2523 前に進むためのXの問い編 907
「やけにテア・レス・テレスにこだわるな? あまり大事にしたくないってわかるだろ?」
これはこれからのフルダイブ型のゲームにも影響するかもしれない問題だ。それに一番は日鞠を思ってのこと。あいつの醜聞なんて広めたくないじゃん。誰よりもすごいやつだって、僕自身がわかってるから、その名に傷なんてつけたくない。
色々と嫉妬だってしたりするけど、やっぱり日鞠はすごいやつだって思われててほしいんだよな。日鞠をちゃんと知ってるやつはそこに疑いを持つ……なんて事は無いけど、そこまで関わった事がないと日鞠・会長はそんなに特別に見えることはない。だからどうしても「なんでこんなやつが?」とか「こんな人が」と思うやつは出てくる。
まあ全ての人、全ての初対面の人に恐れおののかれるなんて、そんな事はないなんてわかってる。でもきっと自分の何処かですごいあいつを見せたいのかもしれない。
「わかってないのはスオウの方よ。いうでしょ? 木を隠すには森の中。私達が少数で動くよりも、大きな出来事にしてその中で私達が独自に動く。それこそ大衆の目をごまかせるというものよ」
「それは……」
ない……とは言えない。ローレの言い分もありえる。少数が動いたほうが目立つ……というのはまあなくもない。皆が同じ方向に歩いてるのに少数の人達が逆方向に歩くと目立つ。そういうことだろう。けど……
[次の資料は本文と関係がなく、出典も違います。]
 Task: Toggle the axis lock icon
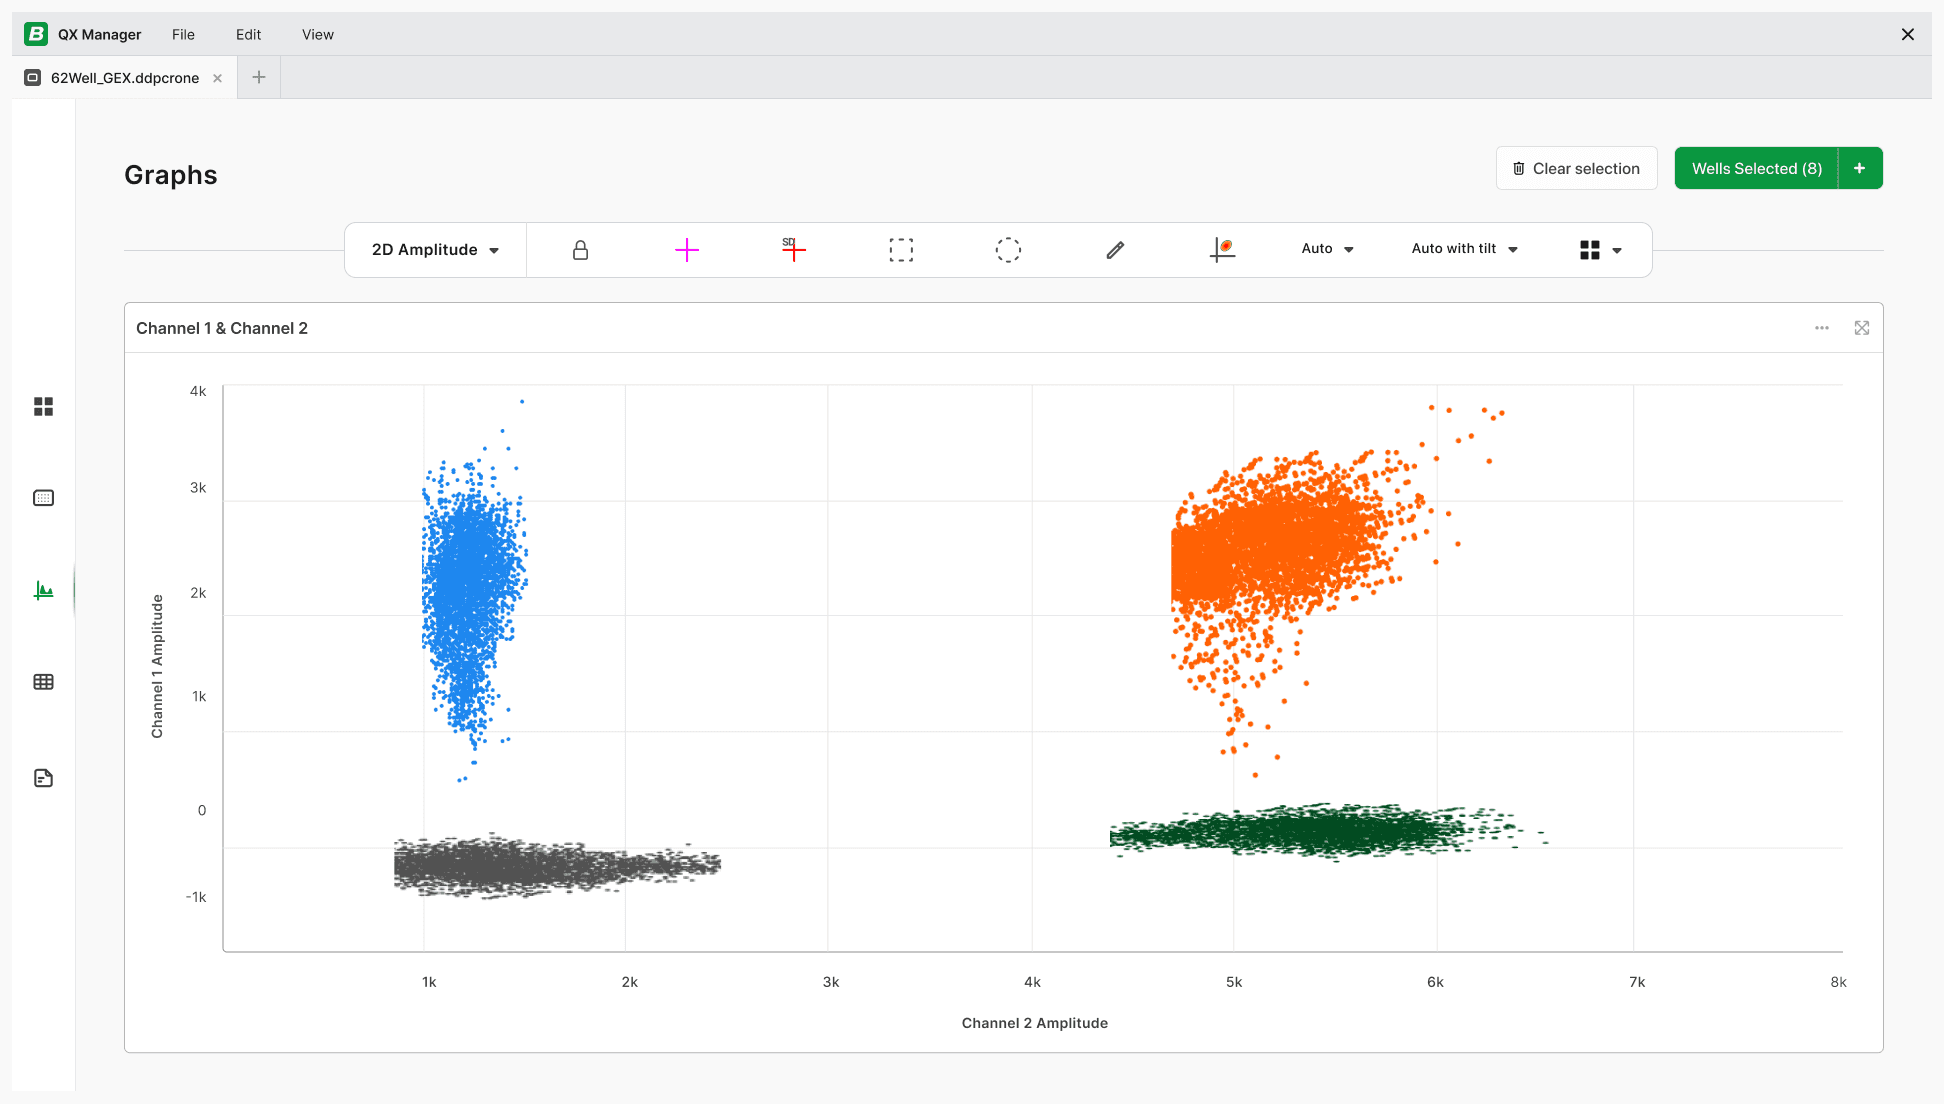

「でも下手に大事にしたら、それこそ大きな視線が向く。そうなると僕達の動きだって気づかれる可能性自体が高くなるだろ? なんでそんなに大事にしたいんだよ?」
「大事にしたいっていうか……アーシアちゃん。私達だけで大丈夫?」
そう言ってローレはアーシアにそうきいた。アーシアの直感は確かに大事だけど、それだけ頼るのは違うと思う。それに、そういうなんとなくとか、直感とかそんなのにすがるヤツだったかこいつ?
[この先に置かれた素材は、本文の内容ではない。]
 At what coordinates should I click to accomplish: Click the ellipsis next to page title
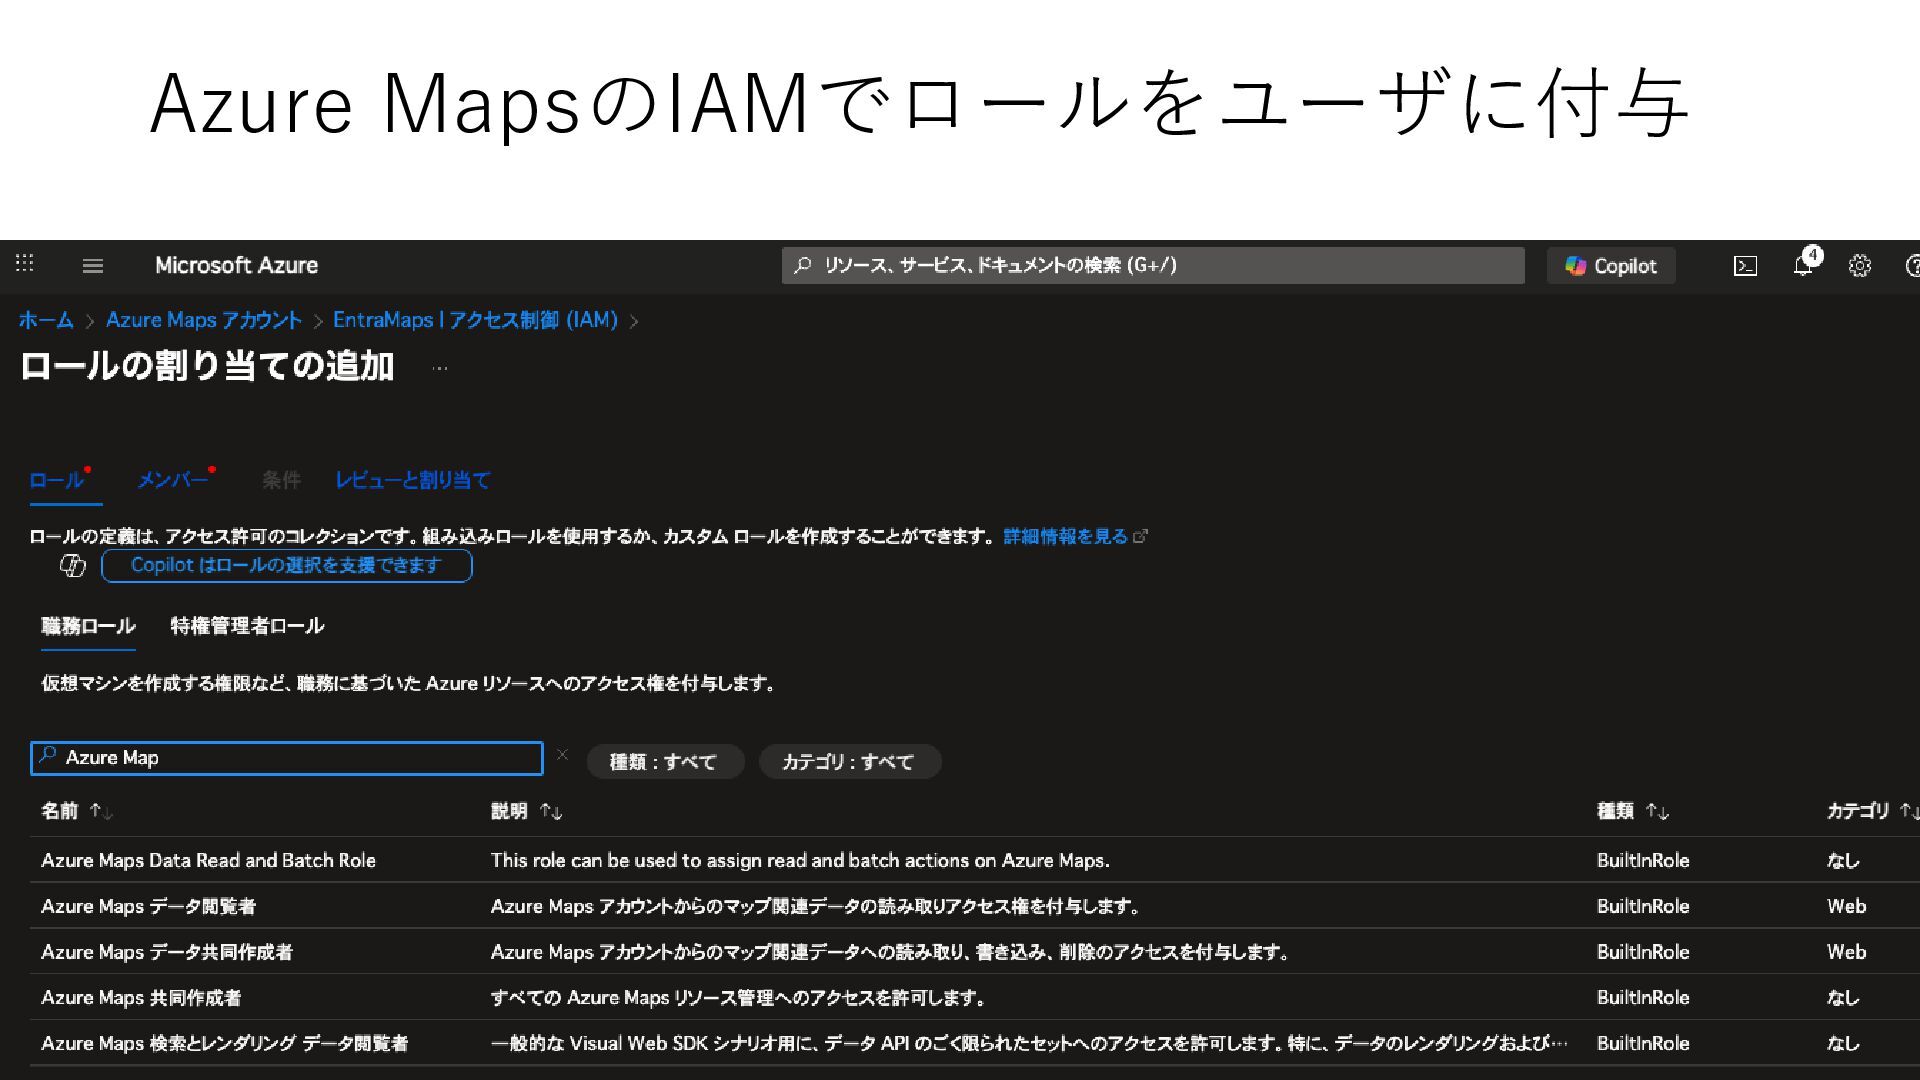(x=440, y=368)
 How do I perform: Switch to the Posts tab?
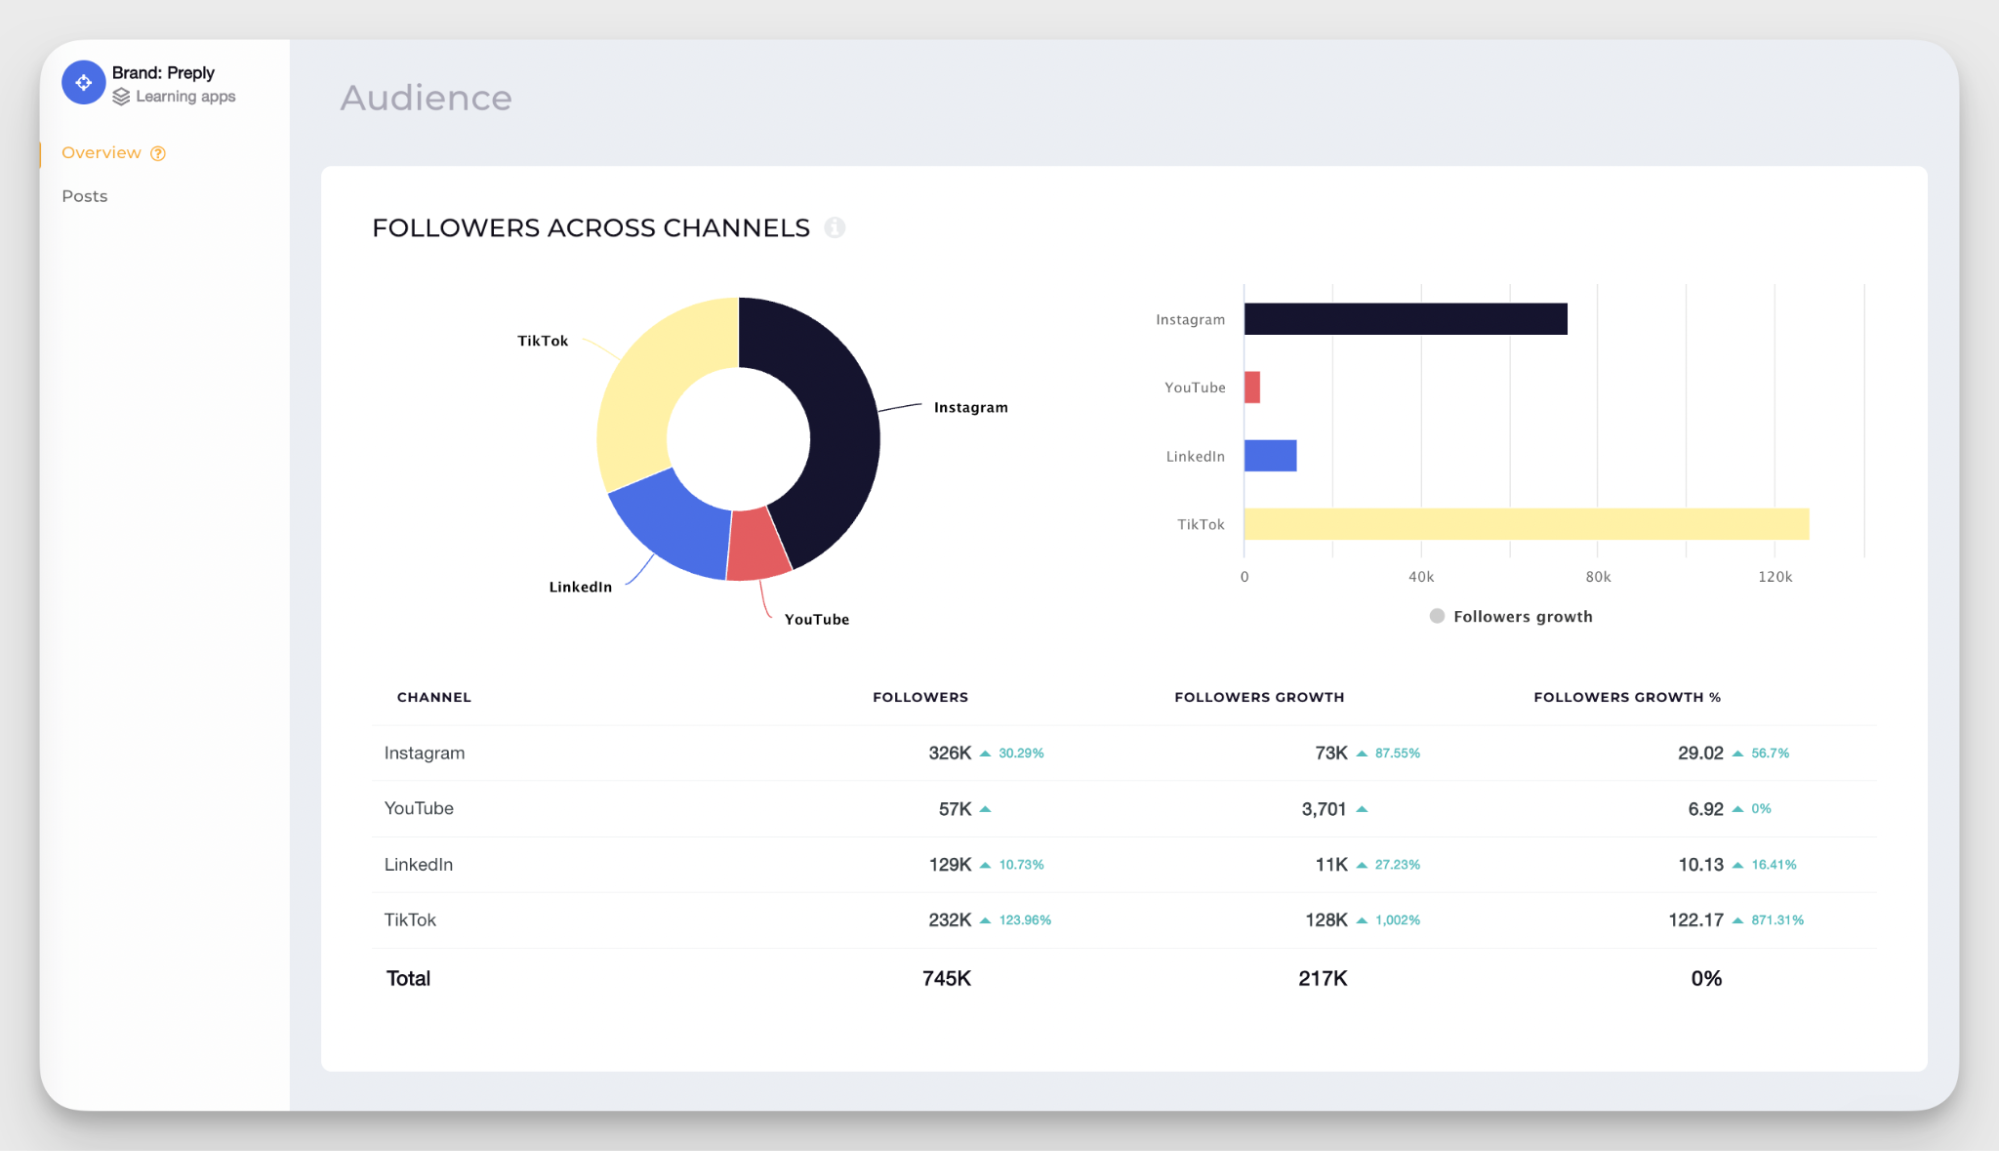coord(84,196)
「う、うーん。よくなったと思う。でも『みんな』が必要かはわかんない」
アーシアの言葉を信じるなら、今の人數でも大丈夫かはわかんないが、人が多ければ良いというわけでもなさそう。
「私は必要なんだよね?」
「うん! ローレちゃんは一緒じゃないといや!」
ローレはどうやら絶対に必要……らしい。納得できないが……仕方ない。でもそんな時ボソッとローレはこういう。
「負け戦はしたくないんだけど……」
――とね。こいつやっぱり勝率を上げるためだけによりたくさんを巻き込もうとしてるだけだ。なんかそれっぽい事を言ってたが、ただの口八丁で僕を誘導しようとしてただけ。
やっぱり油断も隙もみせちゃいけないやつだよこいつ。